# Short task
Recast the lines below as a JSON list of strings, with one string for each line and no blank lines.

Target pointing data
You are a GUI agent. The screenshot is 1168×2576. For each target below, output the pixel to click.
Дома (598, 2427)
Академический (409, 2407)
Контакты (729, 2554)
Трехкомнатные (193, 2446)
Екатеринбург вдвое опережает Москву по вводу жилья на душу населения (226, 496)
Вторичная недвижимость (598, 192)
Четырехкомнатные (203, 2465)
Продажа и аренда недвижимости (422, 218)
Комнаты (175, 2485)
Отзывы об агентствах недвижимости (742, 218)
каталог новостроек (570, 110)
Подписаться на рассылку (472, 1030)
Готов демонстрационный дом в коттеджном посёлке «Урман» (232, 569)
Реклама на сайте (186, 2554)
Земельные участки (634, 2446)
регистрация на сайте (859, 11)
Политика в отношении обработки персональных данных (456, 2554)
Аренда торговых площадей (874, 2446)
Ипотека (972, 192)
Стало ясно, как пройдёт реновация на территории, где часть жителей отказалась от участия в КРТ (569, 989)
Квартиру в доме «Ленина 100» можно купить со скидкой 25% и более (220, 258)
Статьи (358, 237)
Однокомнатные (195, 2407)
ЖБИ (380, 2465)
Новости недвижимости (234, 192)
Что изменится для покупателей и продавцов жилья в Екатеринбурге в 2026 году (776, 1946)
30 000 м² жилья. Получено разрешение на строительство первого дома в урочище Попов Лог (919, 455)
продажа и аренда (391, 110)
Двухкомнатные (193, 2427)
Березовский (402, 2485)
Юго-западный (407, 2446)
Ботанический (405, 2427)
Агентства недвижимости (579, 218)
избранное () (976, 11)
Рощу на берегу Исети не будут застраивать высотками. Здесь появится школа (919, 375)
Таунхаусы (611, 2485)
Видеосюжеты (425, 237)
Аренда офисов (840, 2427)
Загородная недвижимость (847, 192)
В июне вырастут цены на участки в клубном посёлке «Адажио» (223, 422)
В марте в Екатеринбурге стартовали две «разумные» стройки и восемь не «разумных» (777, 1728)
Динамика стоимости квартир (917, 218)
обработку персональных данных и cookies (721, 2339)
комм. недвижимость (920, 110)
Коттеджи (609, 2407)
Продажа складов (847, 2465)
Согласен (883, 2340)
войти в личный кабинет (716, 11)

# Reply
[
  "You are a GUI agent. The screenshot is 1168×2576. For each target below, output the pixel to click.",
  "Дома (598, 2427)",
  "Академический (409, 2407)",
  "Контакты (729, 2554)",
  "Трехкомнатные (193, 2446)",
  "Екатеринбург вдвое опережает Москву по вводу жилья на душу населения (226, 496)",
  "Вторичная недвижимость (598, 192)",
  "Четырехкомнатные (203, 2465)",
  "Продажа и аренда недвижимости (422, 218)",
  "Комнаты (175, 2485)",
  "Отзывы об агентствах недвижимости (742, 218)",
  "каталог новостроек (570, 110)",
  "Подписаться на рассылку (472, 1030)",
  "Готов демонстрационный дом в коттеджном посёлке «Урман» (232, 569)",
  "Реклама на сайте (186, 2554)",
  "Земельные участки (634, 2446)",
  "регистрация на сайте (859, 11)",
  "Политика в отношении обработки персональных данных (456, 2554)",
  "Аренда торговых площадей (874, 2446)",
  "Ипотека (972, 192)",
  "Стало ясно, как пройдёт реновация на территории, где часть жителей отказалась от участия в КРТ (569, 989)",
  "Квартиру в доме «Ленина 100» можно купить со скидкой 25% и более (220, 258)",
  "Статьи (358, 237)",
  "Однокомнатные (195, 2407)",
  "ЖБИ (380, 2465)",
  "Новости недвижимости (234, 192)",
  "Что изменится для покупателей и продавцов жилья в Екатеринбурге в 2026 году (776, 1946)",
  "30 000 м² жилья. Получено разрешение на строительство первого дома в урочище Попов Лог (919, 455)",
  "продажа и аренда (391, 110)",
  "Двухкомнатные (193, 2427)",
  "Березовский (402, 2485)",
  "Юго-западный (407, 2446)",
  "Ботанический (405, 2427)",
  "Агентства недвижимости (579, 218)",
  "избранное () (976, 11)",
  "Рощу на берегу Исети не будут застраивать высотками. Здесь появится школа (919, 375)",
  "Таунхаусы (611, 2485)",
  "Видеосюжеты (425, 237)",
  "Аренда офисов (840, 2427)",
  "Загородная недвижимость (847, 192)",
  "В июне вырастут цены на участки в клубном посёлке «Адажио» (223, 422)",
  "В марте в Екатеринбурге стартовали две «разумные» стройки и восемь не «разумных» (777, 1728)",
  "Динамика стоимости квартир (917, 218)",
  "обработку персональных данных и cookies (721, 2339)",
  "комм. недвижимость (920, 110)",
  "Коттеджи (609, 2407)",
  "Продажа складов (847, 2465)",
  "Согласен (883, 2340)",
  "войти в личный кабинет (716, 11)"
]